* _RECORDS TO USE_:
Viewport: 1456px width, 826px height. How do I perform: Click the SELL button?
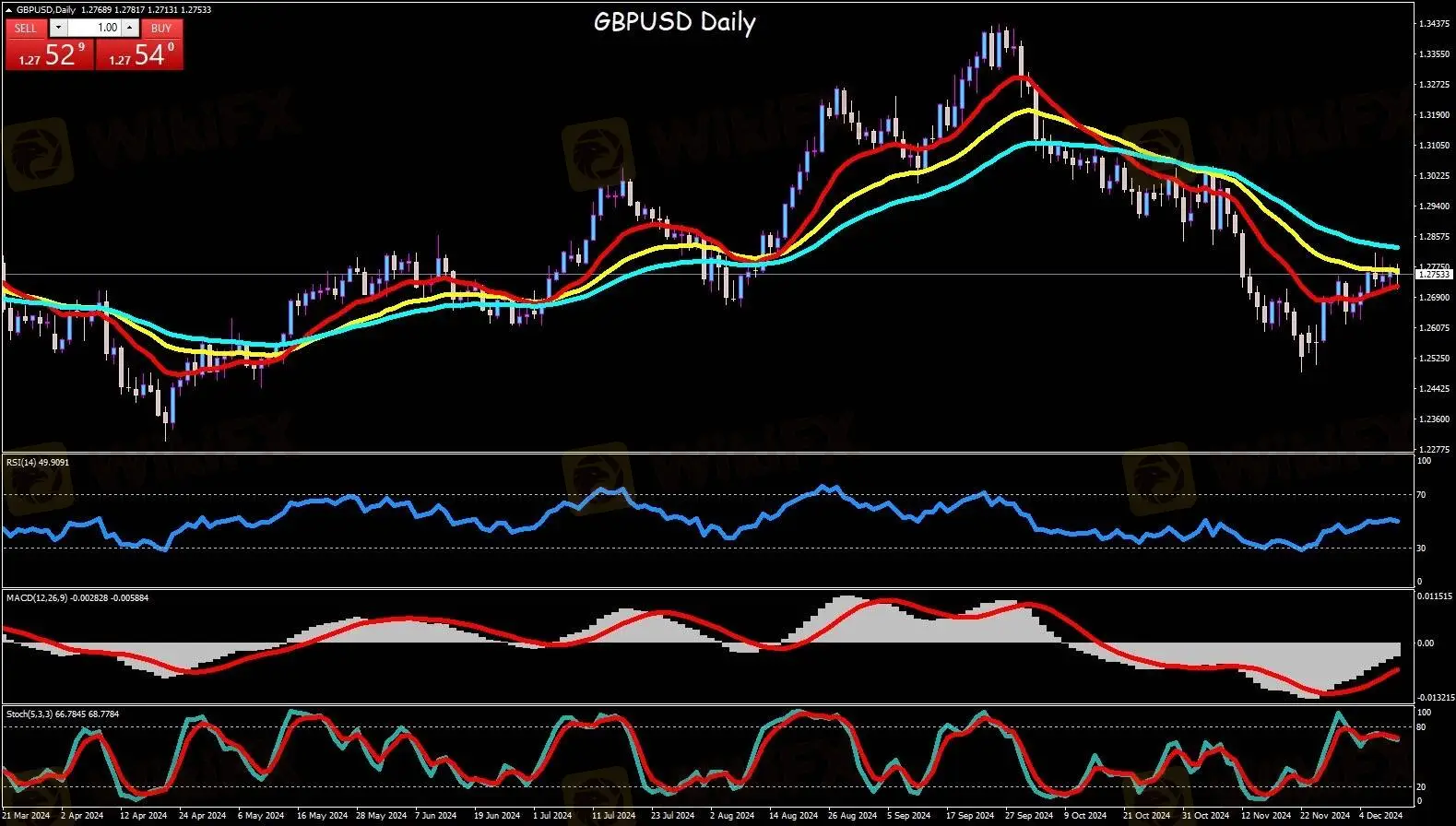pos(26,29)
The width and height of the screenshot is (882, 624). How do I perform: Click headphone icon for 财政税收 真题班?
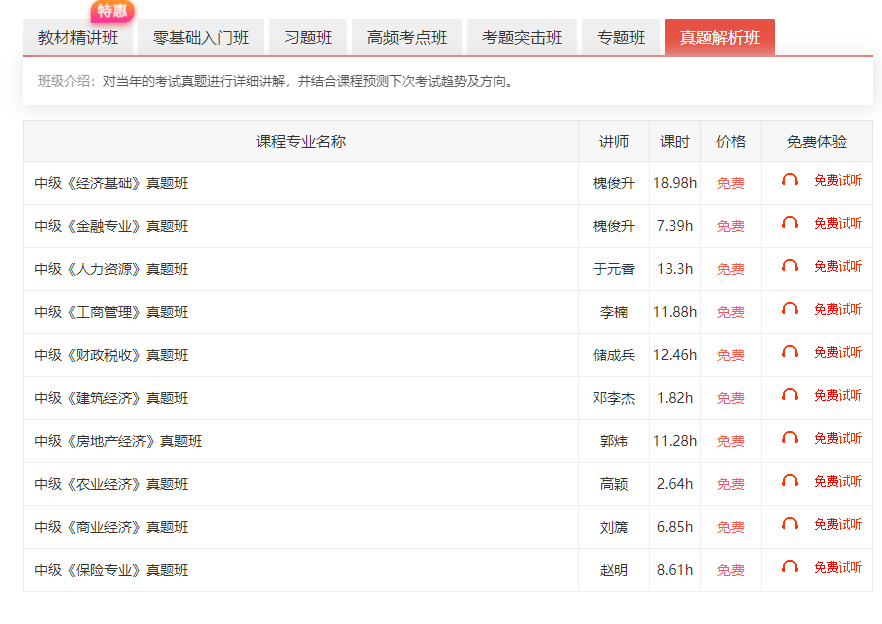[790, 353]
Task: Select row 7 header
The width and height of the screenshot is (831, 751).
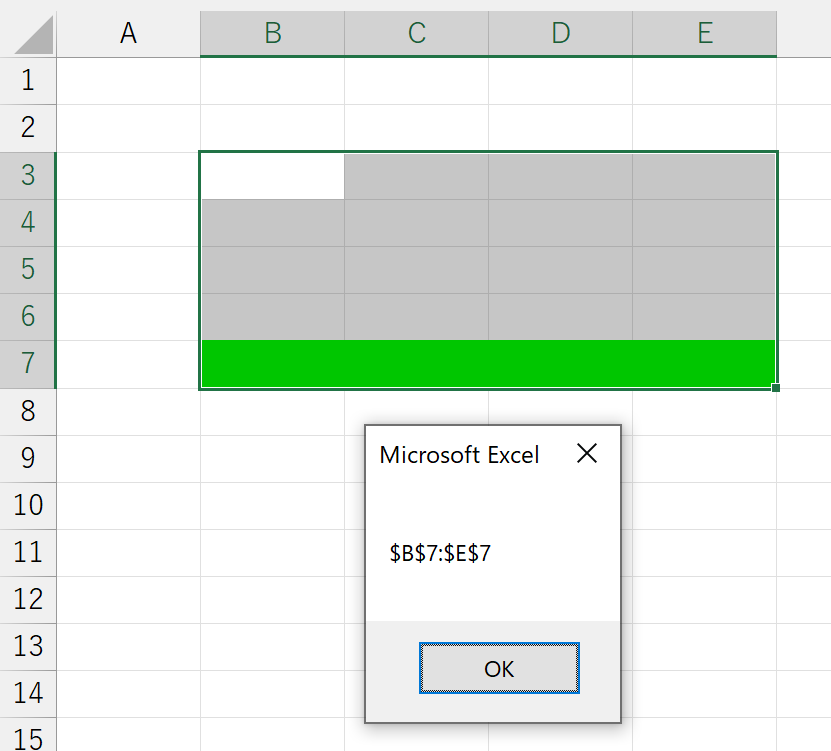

* _TASK TO CARRY OUT_: From the first record to the last, print everything again exactly, without pictures.

* _COMPLETED EXERCISE_:
Viewport: 1456px width, 826px height. How do I perform: Click the SELL button?
pos(26,29)
The width and height of the screenshot is (882, 624). How do I perform: Click headphone icon for 财政税收 真题班?
[790, 353]
Task: Select row 7 header
The width and height of the screenshot is (831, 751).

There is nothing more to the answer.